What you should do |
The lines to copy are those holding the string "height" in the entries below.

[Collected data]
....................

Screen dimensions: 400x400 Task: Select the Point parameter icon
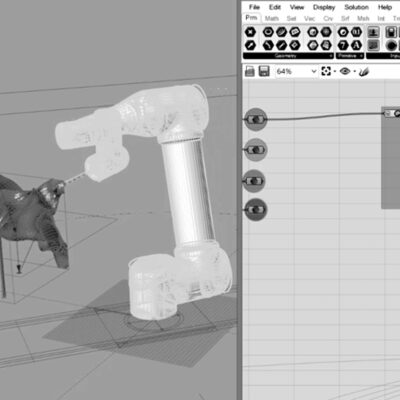coord(250,32)
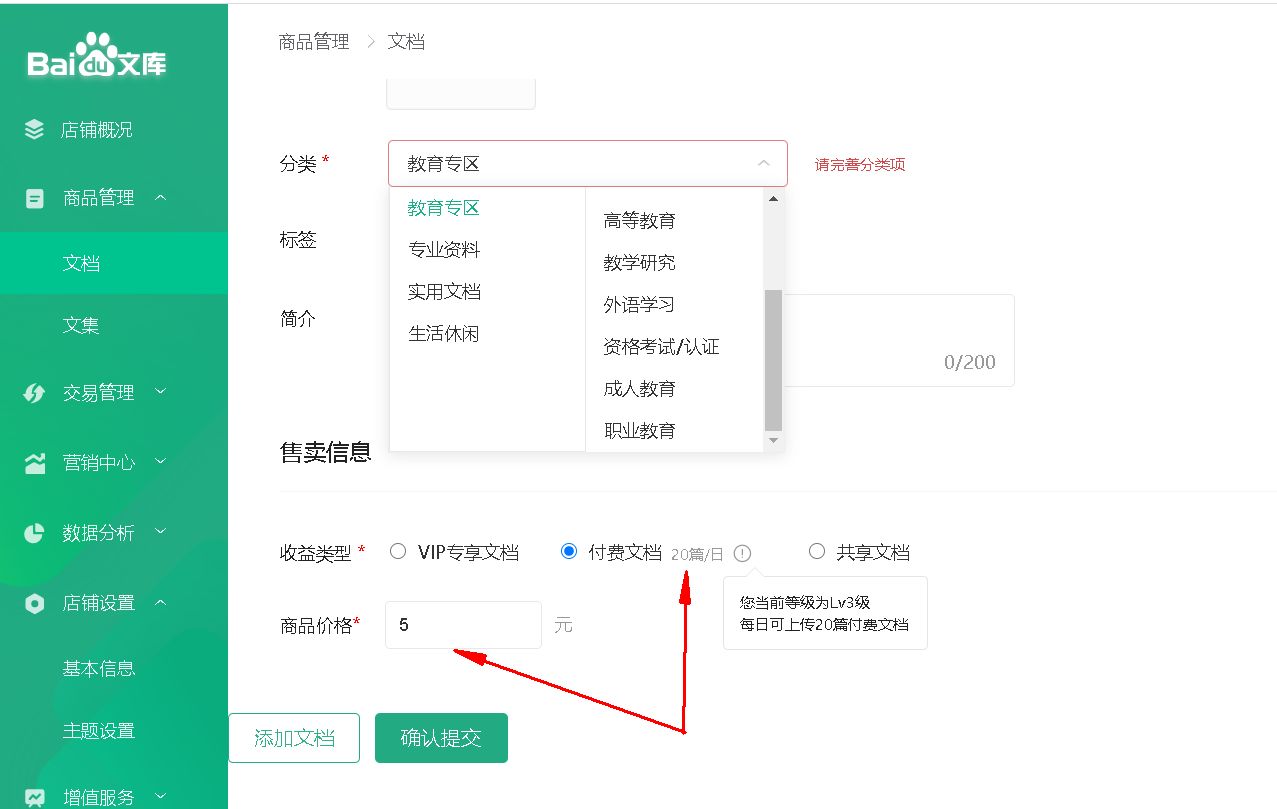
Task: Click the info icon beside 20篇/日
Action: coord(742,553)
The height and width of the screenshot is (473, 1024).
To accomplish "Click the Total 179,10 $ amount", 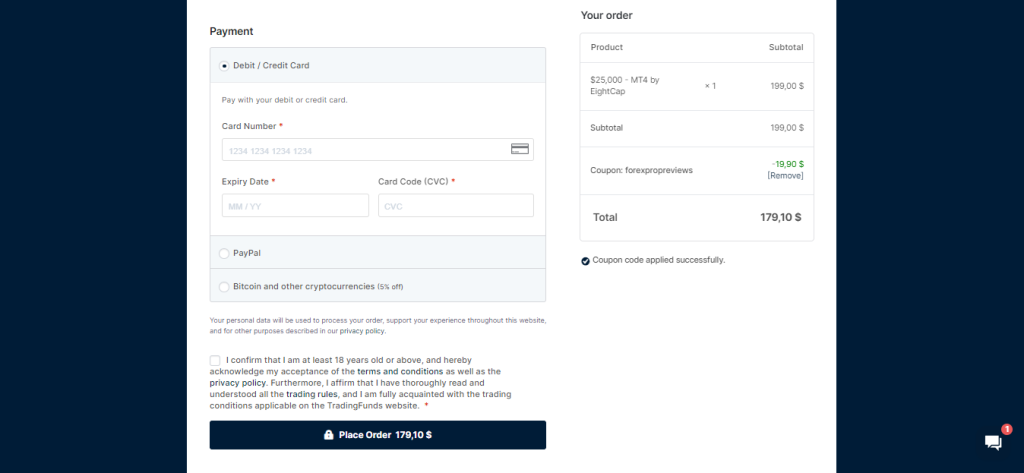I will [780, 217].
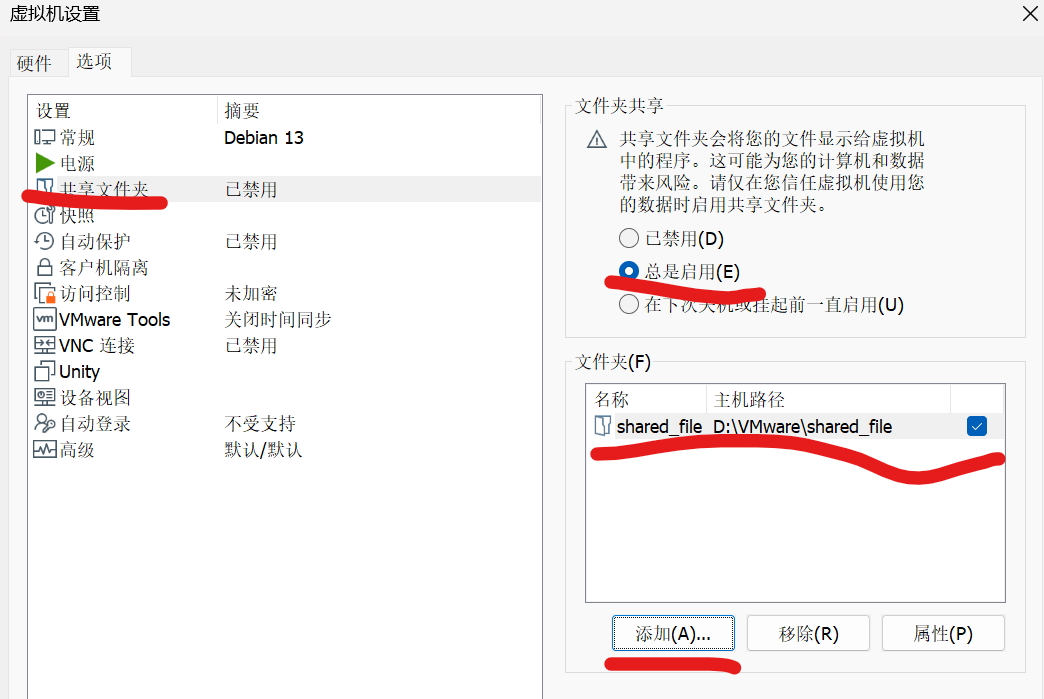
Task: Open the 快照 snapshot settings icon
Action: [42, 214]
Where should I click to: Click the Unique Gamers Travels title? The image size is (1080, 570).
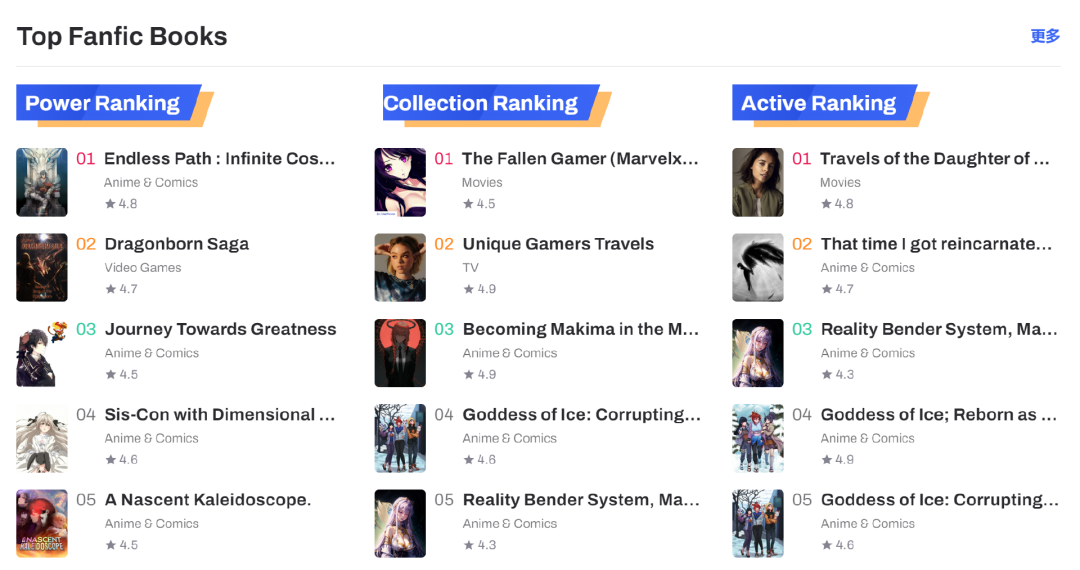click(558, 244)
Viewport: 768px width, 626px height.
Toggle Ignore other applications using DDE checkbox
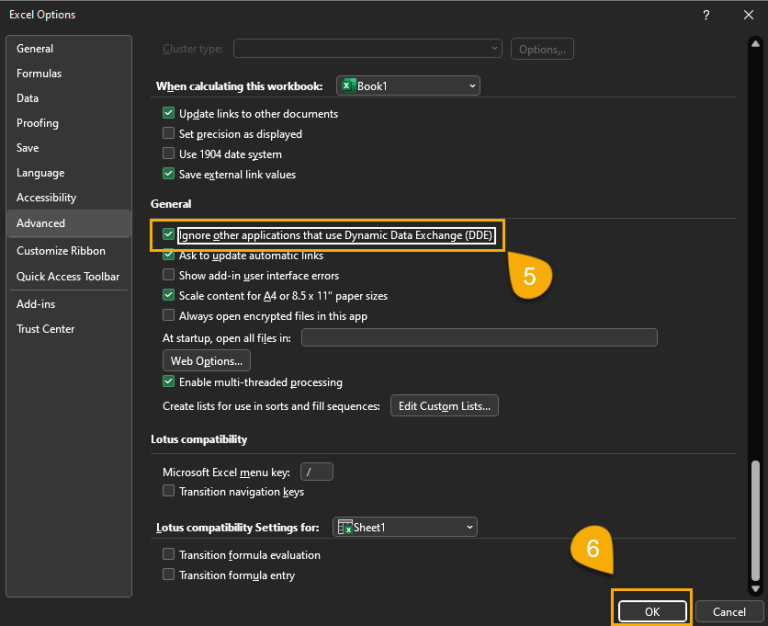pyautogui.click(x=169, y=235)
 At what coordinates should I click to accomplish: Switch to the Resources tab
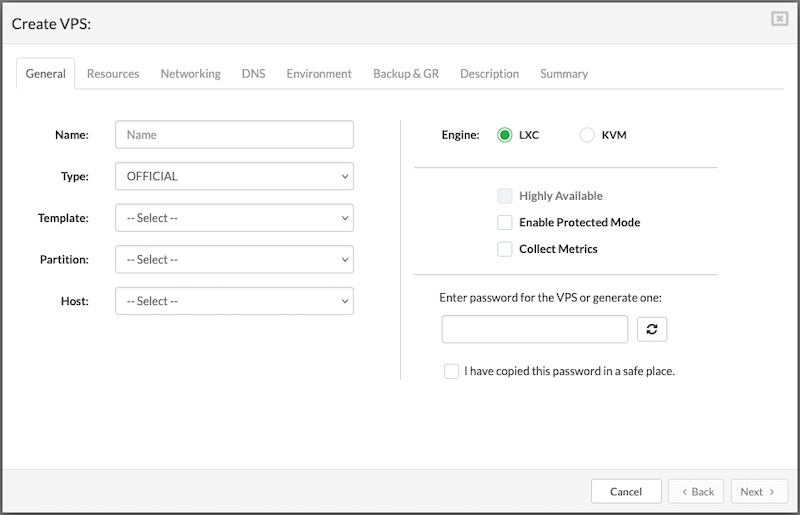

....................

Response |
The height and width of the screenshot is (473, 1024).
Viewport: 768px width, 626px height.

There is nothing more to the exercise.